Tuesday, July 6, 2010

Barbican Library

This morning we were treated to the Barbican Library, part of the City of London Libraries and the Barbican Centre. John Lake, one of our librarian guides began our tour with the history of how this library was created. It took nearly 40 years from planning to completion of the Barbican Centre and Library after the bombings in London during the war. The two other librarians, the Adult Services Librarian, (I couldn't hear her name) and the I.T. and Operations Librarian, Jonathan Gibbs took us around the library. Because the library is housed within a complex that is musical and theatrical in nature, their collections on these subjects is much more expansive than an average public lending library. Also their adult collections tend to focus more on business because of their clientele. Even though the art collection books are extensive, they don't house the art archives nor do in depth reference services. Down in the music library, we were shown the private listen playable pianos. Most of the music collection is rebound, by an outside service, to keep the sheets of music from disappearing.

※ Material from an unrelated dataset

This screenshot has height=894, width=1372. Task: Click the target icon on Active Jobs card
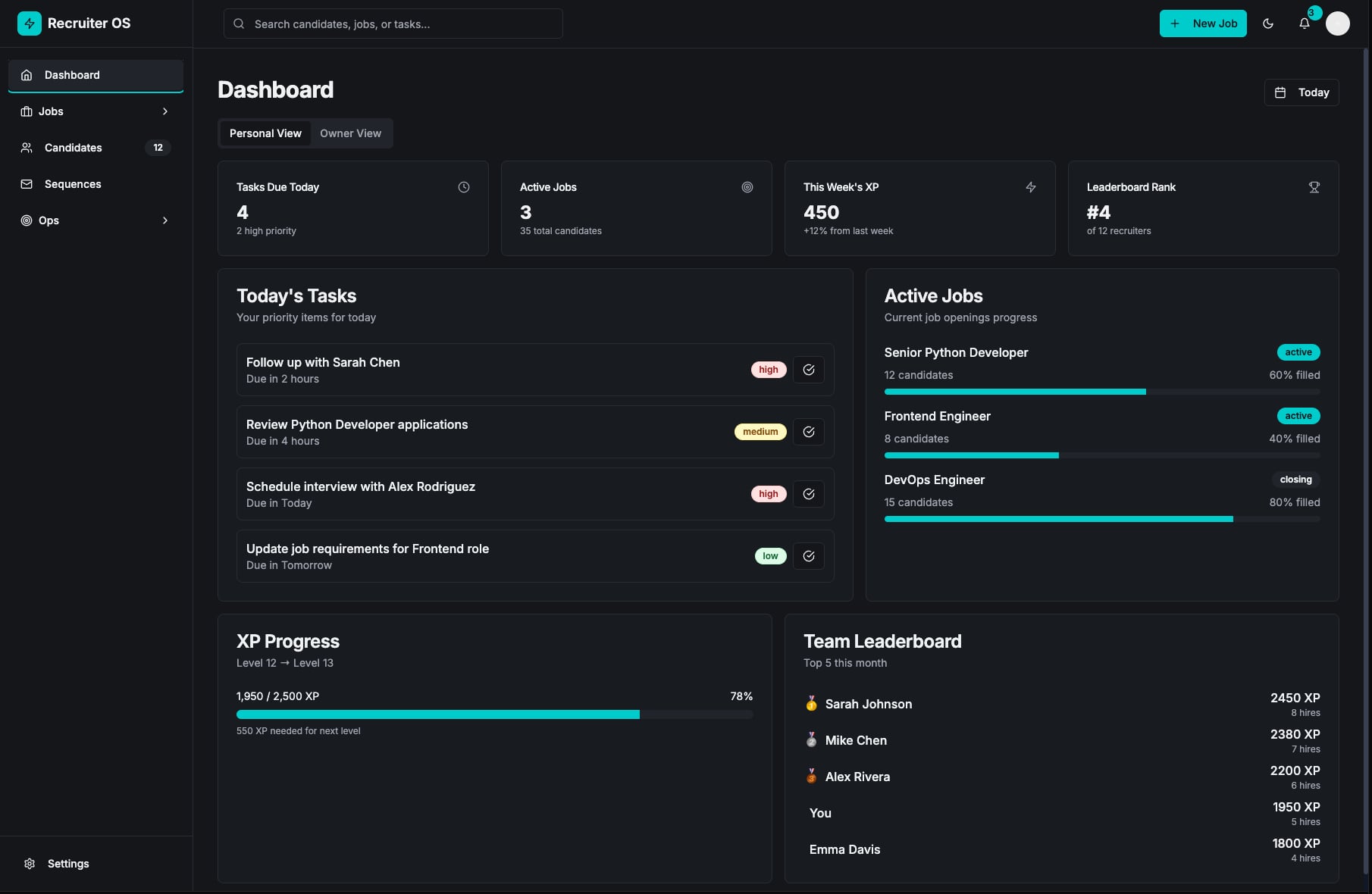pyautogui.click(x=747, y=187)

The Barbican Library uses the Dewey decimal system for cataloging just as the public libraries in the US. When users check out their books, there are now new self serve RFID stations. They are design to blend in with the decor. The library uses an OPAC system called Talis Prism- for patrons and Talis Atlus - for staff.  There is slower progress in terms of doing digitization projects as the recession has cut funding to current projects. Since Guildhall Library doesn't lend, there are digitization projects there.  London Metropolitan does as well but the databases are not complete bibliographical.  However, the Barbican Library tries to have a strong web presence. You can access their library catalog on the web and reserve books or renew them. Also, they are part of the international system for Ask-A-Librarian program to do chat reference interviews. So far, the majority of the questions that Jonathan Gibbs has received were homework questions.

I found that this library really encompasses and engages the community it serves.  There are readers' events, children's events and even local immunization events; not to mention the cultural, entertainment events. The Barbican Library is an extension of the Barbican Centre for the people living in the residences above them. It is truly a community center.

Photo above is courtesy of the Barbican Library Flickr page.